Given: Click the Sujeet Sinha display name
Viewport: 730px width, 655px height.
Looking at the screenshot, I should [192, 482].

--

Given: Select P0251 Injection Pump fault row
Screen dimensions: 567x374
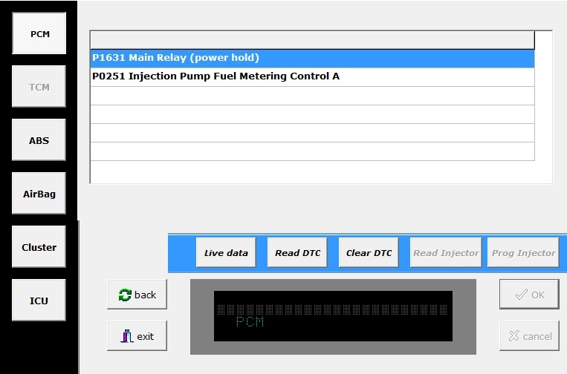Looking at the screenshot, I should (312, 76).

* _REQUEST_: Retype the material from the line containing "Given: Select P0251 Injection Pump fault row" through the line containing "Looking at the screenshot, I should (312, 76).", both lines included, and leave the pictures out.

* _FINISHED TASK_:
Given: Select P0251 Injection Pump fault row
Screen dimensions: 567x374
Looking at the screenshot, I should (312, 76).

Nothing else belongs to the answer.